# start of Data shown

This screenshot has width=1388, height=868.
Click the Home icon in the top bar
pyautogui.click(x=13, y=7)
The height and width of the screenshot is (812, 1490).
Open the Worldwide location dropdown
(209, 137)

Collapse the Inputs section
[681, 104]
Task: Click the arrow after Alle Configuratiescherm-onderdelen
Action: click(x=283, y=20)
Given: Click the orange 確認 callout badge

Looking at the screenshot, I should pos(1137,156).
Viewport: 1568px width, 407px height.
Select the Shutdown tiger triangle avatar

# end of Data shown

• Problem to work on
Can you write out every one of these records line for line, with no changes?

• Reply to the exercise
This screenshot has width=1388, height=868.
Click the Home icon in the top bar
pyautogui.click(x=13, y=7)
The height and width of the screenshot is (812, 1490).
Open the Worldwide location dropdown
(209, 137)

Collapse the Inputs section
[681, 104]
Task: Click the arrow after Alle Configuratiescherm-onderdelen
Action: click(x=283, y=20)
Given: Click the orange 確認 callout badge

Looking at the screenshot, I should pos(1137,156).
Viewport: 1568px width, 407px height.
Select the Shutdown tiger triangle avatar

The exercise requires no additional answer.